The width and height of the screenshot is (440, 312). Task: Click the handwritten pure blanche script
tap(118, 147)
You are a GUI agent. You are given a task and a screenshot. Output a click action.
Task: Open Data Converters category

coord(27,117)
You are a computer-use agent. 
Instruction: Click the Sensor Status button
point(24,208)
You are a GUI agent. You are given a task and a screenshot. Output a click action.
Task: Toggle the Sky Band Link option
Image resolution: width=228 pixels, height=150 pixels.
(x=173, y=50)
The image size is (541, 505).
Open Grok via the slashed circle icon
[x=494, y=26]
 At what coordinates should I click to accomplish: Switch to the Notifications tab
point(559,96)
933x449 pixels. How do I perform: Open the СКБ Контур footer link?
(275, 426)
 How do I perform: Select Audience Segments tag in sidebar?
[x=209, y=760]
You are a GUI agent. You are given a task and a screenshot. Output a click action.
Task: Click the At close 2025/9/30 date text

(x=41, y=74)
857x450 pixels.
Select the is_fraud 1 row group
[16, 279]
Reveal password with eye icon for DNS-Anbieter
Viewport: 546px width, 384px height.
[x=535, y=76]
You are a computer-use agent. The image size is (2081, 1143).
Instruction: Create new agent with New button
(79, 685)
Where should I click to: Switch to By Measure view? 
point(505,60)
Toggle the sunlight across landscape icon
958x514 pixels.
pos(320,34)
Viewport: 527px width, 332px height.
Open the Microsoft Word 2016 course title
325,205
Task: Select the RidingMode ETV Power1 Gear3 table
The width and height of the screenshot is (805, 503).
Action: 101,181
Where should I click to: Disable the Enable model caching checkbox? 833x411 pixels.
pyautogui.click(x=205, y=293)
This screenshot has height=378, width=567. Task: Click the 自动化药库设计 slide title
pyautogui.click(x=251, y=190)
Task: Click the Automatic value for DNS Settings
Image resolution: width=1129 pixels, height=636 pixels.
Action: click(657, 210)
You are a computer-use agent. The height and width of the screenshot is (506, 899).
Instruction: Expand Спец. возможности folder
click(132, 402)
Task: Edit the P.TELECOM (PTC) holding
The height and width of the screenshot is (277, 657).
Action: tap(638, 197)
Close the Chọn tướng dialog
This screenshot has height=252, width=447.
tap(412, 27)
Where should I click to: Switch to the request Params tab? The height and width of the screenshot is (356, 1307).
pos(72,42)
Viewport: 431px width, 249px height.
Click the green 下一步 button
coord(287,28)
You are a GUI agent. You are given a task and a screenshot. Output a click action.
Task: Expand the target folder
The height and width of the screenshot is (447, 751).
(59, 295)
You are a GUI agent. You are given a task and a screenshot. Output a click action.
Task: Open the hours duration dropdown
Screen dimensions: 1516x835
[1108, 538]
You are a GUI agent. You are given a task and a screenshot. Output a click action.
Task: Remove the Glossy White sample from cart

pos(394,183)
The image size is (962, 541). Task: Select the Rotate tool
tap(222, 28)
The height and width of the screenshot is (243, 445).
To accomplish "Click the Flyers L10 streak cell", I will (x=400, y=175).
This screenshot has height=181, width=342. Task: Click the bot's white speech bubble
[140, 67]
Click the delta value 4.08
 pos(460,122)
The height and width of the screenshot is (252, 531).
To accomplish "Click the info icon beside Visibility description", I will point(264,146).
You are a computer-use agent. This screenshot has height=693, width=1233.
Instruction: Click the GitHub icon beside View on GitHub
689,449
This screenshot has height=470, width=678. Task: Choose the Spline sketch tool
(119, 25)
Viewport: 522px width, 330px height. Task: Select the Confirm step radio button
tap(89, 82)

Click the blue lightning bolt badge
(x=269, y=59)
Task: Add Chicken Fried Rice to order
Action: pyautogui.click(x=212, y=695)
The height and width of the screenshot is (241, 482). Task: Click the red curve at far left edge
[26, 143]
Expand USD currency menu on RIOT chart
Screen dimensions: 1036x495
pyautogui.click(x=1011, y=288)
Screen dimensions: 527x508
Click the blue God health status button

- - - - - - -

● GOAL
Copy the records above again, requests included, from the line containing "Task: Select the RidingMode" down to the line containing "click(132, 402)", both included. Add 76 to every coordinate in the answers.

● FULL ANSWER
Task: Select the RidingMode ETV Power1 Gear3 table
The width and height of the screenshot is (805, 503).
Action: 177,257
Where should I click to: Disable the Enable model caching checkbox? 833x411 pixels.
pyautogui.click(x=281, y=369)
This screenshot has height=378, width=567. Task: Click the 自动化药库设计 slide title
pyautogui.click(x=327, y=266)
Task: Click the Automatic value for DNS Settings
Image resolution: width=1129 pixels, height=636 pixels.
Action: click(733, 286)
You are a computer-use agent. The height and width of the screenshot is (506, 899).
Instruction: Expand Спец. возможности folder
click(208, 478)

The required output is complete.